* Trecho do texto *
--- --- ---

A ideia surpreendente por trás dessa linha de estudos tem como pano de fundo um momento prolífico de reconhecimento das habilidades e dos potenciais escondidos no reino vegetal. Nos últimos anos, vozes da botânica começaram a ampliar o conhecimento sobre nossas parceiras evolutivas. À medida que examinam as estratégias de comunicação, memorização, defesa, resiliência e tomada de decisão das espécies enraizadas, os pesquisadores têm cada vez mais a convicção de falar em inteligência vegetal. “Se pensarmos nesse conceito como a capacidade de adaptação e aprendizado, diversos organismos podem ser considerados inteligentes, e as plantas certamente não ficam de fora”, diz a bióloga Juliane Ishida, professora da UFMG.
Um dos principais expoentes desse movimento vicejante é o botânico Stefano Mancuso, autor do aclamado Revolução das Plantas. O italiano propõe que os vegetais possuem como se fosse um cérebro difuso, um sistema descentralizado e espalhado das raízes às folhas que teria sido crucial para seu sucesso evolutivo, a ponto de eles representarem mais de 80% da biomassa do globo. A visão de Mancuso encontra eco em outros especialistas. A ecologista italiana Monica Gagliano investiga os mecanismos de comunicação apelidados de “internet” das plantas, enquanto o espanhol Paco Calvo realiza estudos pioneiros sobre cognição vegetal. Em comum, esses esforços convergem para o objetivo de diminuir a chamada “cegueira botânica” — a ideia de valorizar apenas aquilo que pertence ao reino animal, deixando os vegetais na invisibilidade — e de pensar em soluções sustentáveis para alimentar uma humanidade que já vive desafios climáticos que poderão cercear seus horizontes.

--- --- ---

* Listagem de dados *
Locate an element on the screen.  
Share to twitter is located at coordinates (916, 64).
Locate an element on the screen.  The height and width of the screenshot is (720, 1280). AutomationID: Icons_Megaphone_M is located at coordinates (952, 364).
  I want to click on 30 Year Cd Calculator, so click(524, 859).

--- --- ---

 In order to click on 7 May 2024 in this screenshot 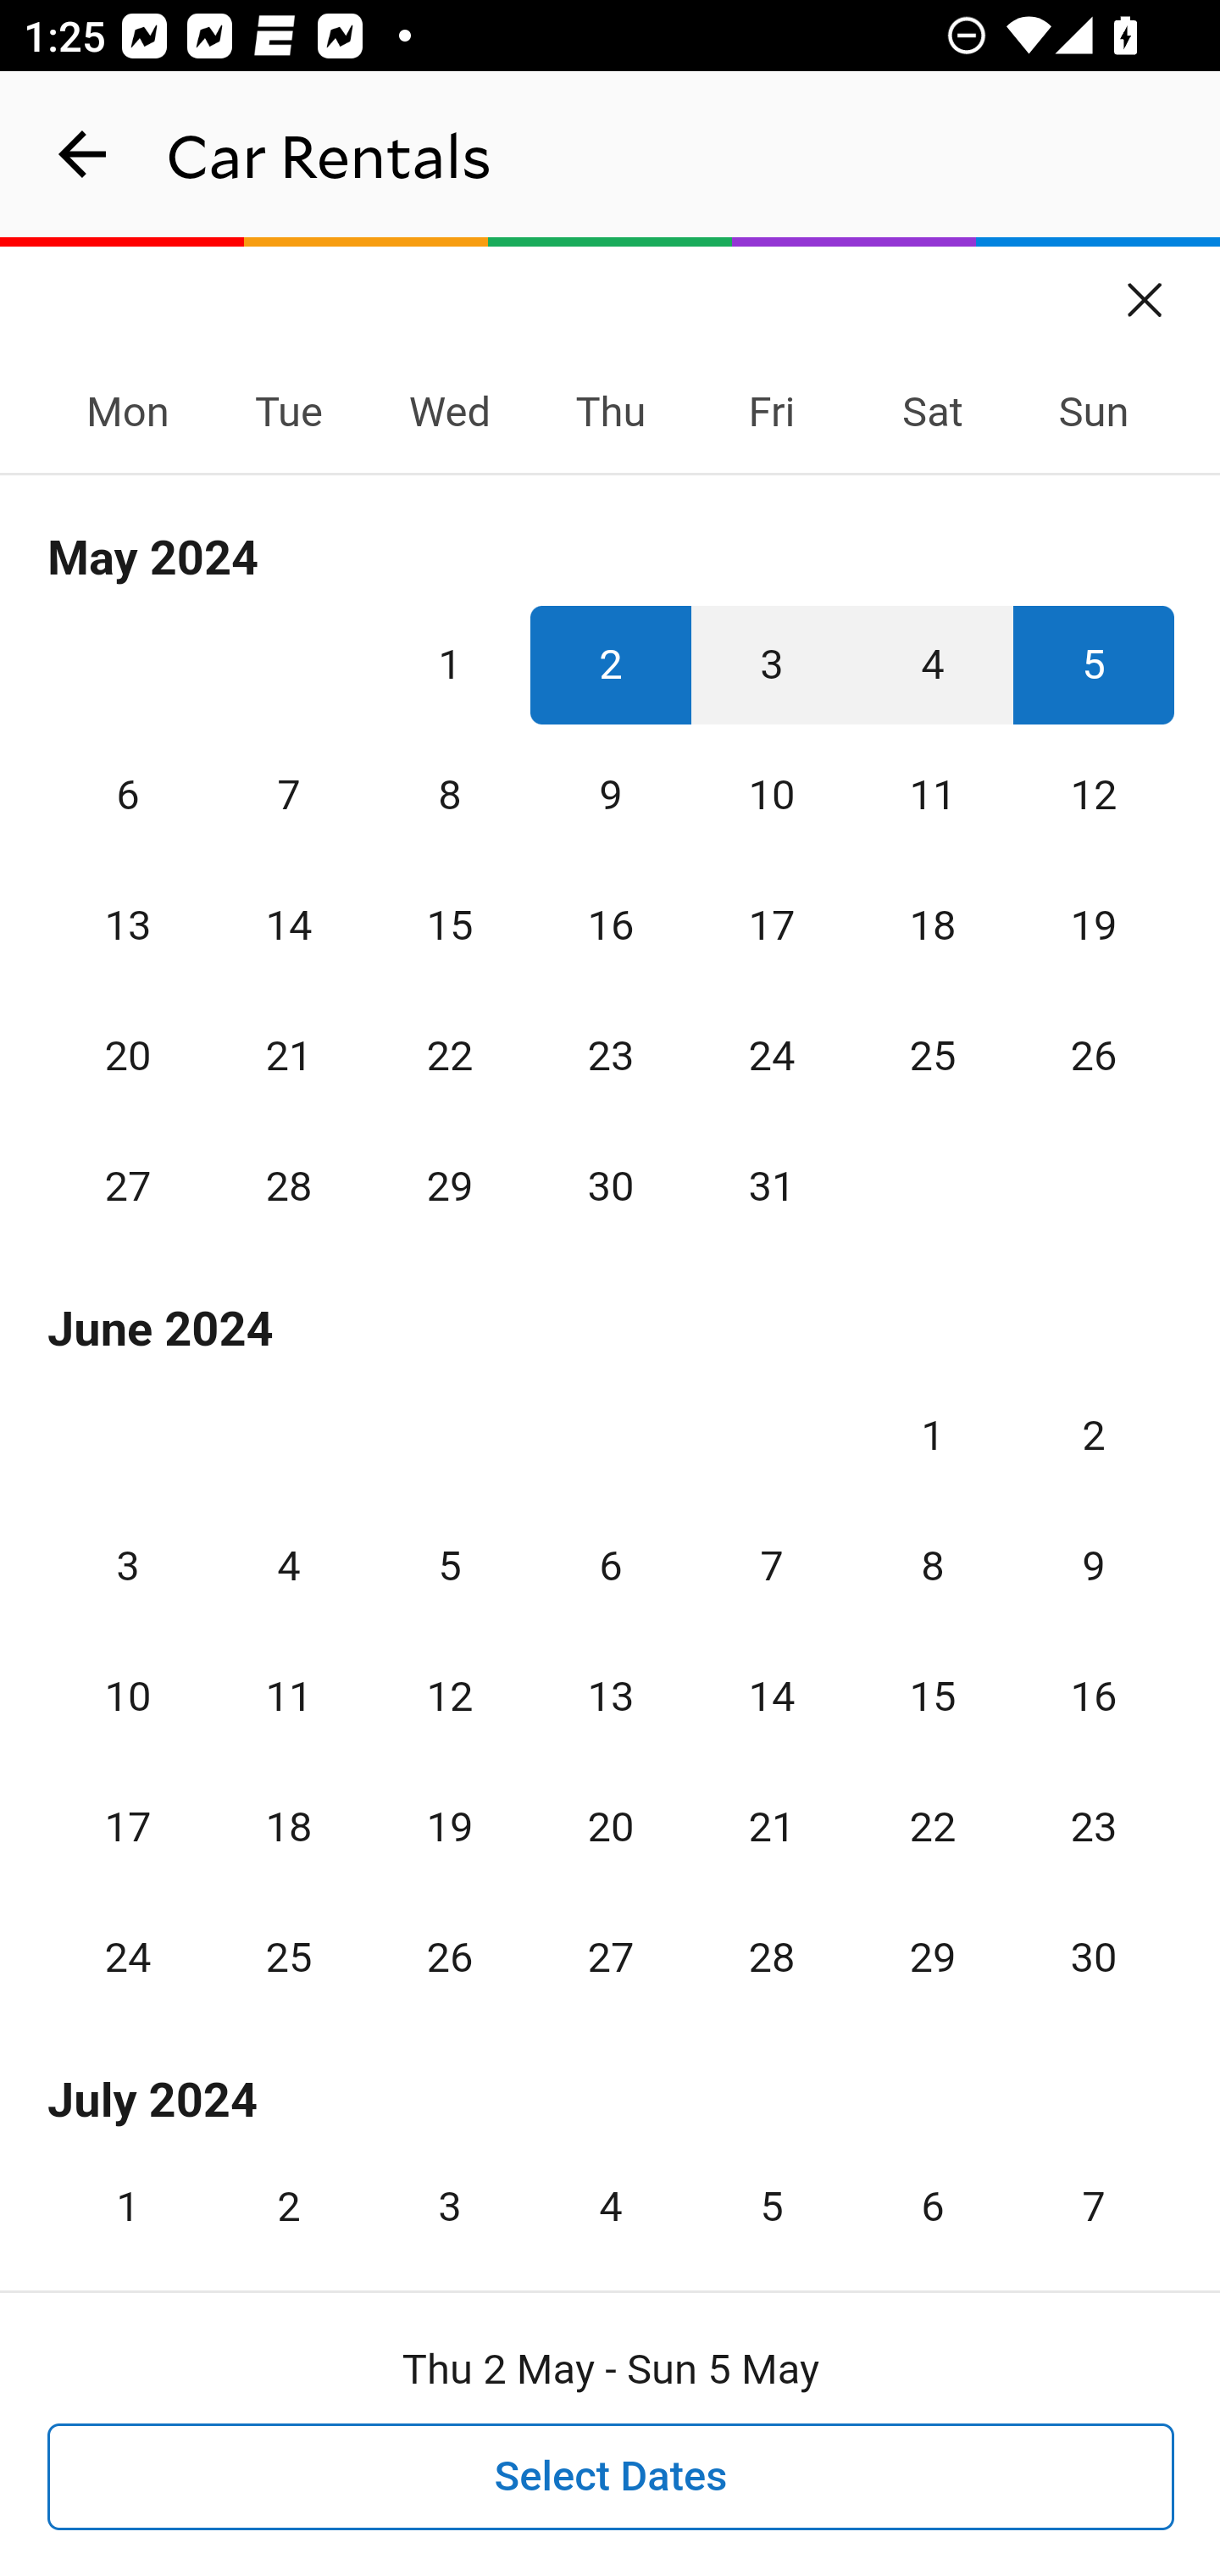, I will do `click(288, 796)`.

--- --- ---

* Instruções do exercício *
a - No trecho sobre inteligência vegetal, que parcela da biomassa do globo os vegetais representam?
b - Retome o trecho sobre inteligência vegetal a partir do ponto em que ele termina e escreva mais um parágrafo.
As entradas não têm relação com o trecho sobre inteligência vegetal.

* Respostas por tarefa *
a - Mais de 80%.

b -
Se de um lado os cientistas testam como cultivar espécies sem luz solar — valendo-se das habilidades e metamorfoses das próprias plantas —, do outro a natureza já se encarrega de produzir seus feitos espantosos. Hoje se sabe que os pés de ervilha, por exemplo, assumem riscos e tomam decisões calculando a oferta de nutrientes no solo. Já a Cakile edentula, arbusto com flores de matriz americana, faz tudo pela família: chega a gerar massa maior de raízes quando há estranhos por perto para reivindicar o território aos futuros parentes. Mais recentemente, descobriu-se que algumas plantas são capazes até de “ver” e “gritar”. A Arabidopsis thaliana, parente dos brócolis, possui treze proteínas sensíveis à luz, enquanto nós carregamos apenas quatro em nossos olhos. Já a grama recém-cortada, ao liberar milhares de compostos voláteis, sinaliza pelo aroma que há perigo às companheiras de sina — um tipo de grito de alerta. Isso sem falar nas redes de fungos e raízes, exemplo de uma aliança milenar e exitosa. “O maior entendimento da forma como as plantas se comunicam, reagem e se informam pode nos trazer um grande salto tecnológico, inclusive na forma como nos relacionamos com elas”, diz o biólogo João Vicente Coffani Nunes, professor da Unesp. Com ou sem luz, apostar nesse tesouro de recursos vegetais tem tudo para ser a salvação da lavoura na própria Terra.